Task item:
You are to retype all of the data exactly as it appears.

Segment Start: Supplied information

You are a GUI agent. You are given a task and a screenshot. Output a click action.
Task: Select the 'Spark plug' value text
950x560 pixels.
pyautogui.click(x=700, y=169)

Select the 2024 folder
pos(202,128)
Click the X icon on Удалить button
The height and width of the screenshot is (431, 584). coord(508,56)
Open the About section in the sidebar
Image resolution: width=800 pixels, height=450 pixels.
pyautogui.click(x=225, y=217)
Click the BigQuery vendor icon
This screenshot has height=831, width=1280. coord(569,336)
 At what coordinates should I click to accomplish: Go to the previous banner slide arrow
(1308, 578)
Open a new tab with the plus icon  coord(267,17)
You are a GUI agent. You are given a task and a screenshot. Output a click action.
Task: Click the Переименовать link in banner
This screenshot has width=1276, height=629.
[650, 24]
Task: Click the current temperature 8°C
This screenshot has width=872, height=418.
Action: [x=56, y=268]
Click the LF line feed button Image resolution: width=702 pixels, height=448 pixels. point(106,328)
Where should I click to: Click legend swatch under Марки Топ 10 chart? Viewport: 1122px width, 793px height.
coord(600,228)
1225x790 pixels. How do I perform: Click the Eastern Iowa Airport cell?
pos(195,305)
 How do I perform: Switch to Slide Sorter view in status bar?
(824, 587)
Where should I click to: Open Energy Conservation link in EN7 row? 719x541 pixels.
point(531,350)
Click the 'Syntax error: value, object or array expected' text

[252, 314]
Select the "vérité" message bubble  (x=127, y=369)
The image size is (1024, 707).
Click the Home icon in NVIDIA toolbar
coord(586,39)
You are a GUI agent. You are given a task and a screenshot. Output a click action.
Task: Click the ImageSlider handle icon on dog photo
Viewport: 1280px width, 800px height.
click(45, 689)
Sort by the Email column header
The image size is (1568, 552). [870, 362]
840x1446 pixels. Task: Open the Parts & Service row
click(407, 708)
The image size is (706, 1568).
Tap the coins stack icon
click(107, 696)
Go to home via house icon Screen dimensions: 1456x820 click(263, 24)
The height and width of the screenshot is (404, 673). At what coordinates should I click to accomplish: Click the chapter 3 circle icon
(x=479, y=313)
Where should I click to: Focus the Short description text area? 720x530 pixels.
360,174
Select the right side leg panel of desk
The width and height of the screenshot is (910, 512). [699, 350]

Segment End: Supplied information

Exercise solution:
You are a GUI agent. You are given a task and a screenshot. Output a click action.
Task: Select the 'Spark plug' value text
950x560 pixels.
pyautogui.click(x=700, y=169)

Select the 2024 folder
pos(202,128)
Click the X icon on Удалить button
The height and width of the screenshot is (431, 584). coord(508,56)
Open the About section in the sidebar
Image resolution: width=800 pixels, height=450 pixels.
pyautogui.click(x=225, y=217)
Click the BigQuery vendor icon
This screenshot has height=831, width=1280. coord(569,336)
 At what coordinates should I click to accomplish: Go to the previous banner slide arrow
(1308, 578)
Open a new tab with the plus icon  coord(267,17)
You are a GUI agent. You are given a task and a screenshot. Output a click action.
Task: Click the Переименовать link in banner
This screenshot has width=1276, height=629.
[650, 24]
Task: Click the current temperature 8°C
This screenshot has width=872, height=418.
Action: [x=56, y=268]
Click the LF line feed button Image resolution: width=702 pixels, height=448 pixels. point(106,328)
Where should I click to: Click legend swatch under Марки Топ 10 chart? Viewport: 1122px width, 793px height.
coord(600,228)
1225x790 pixels. How do I perform: Click the Eastern Iowa Airport cell?
pos(195,305)
 How do I perform: Switch to Slide Sorter view in status bar?
(824, 587)
Where should I click to: Open Energy Conservation link in EN7 row? 719x541 pixels.
point(531,350)
Click the 'Syntax error: value, object or array expected' text

[252, 314]
Select the "vérité" message bubble  (x=127, y=369)
The image size is (1024, 707).
Click the Home icon in NVIDIA toolbar
coord(586,39)
You are a GUI agent. You are given a task and a screenshot. Output a click action.
Task: Click the ImageSlider handle icon on dog photo
Viewport: 1280px width, 800px height.
click(45, 689)
Sort by the Email column header
The image size is (1568, 552). [870, 362]
840x1446 pixels. Task: Open the Parts & Service row
click(407, 708)
The image size is (706, 1568).
Tap the coins stack icon
click(107, 696)
Go to home via house icon Screen dimensions: 1456x820 click(263, 24)
The height and width of the screenshot is (404, 673). At what coordinates should I click to accomplish: Click the chapter 3 circle icon
(x=479, y=313)
Where should I click to: Focus the Short description text area? 720x530 pixels.
360,174
Select the right side leg panel of desk
The width and height of the screenshot is (910, 512). [699, 350]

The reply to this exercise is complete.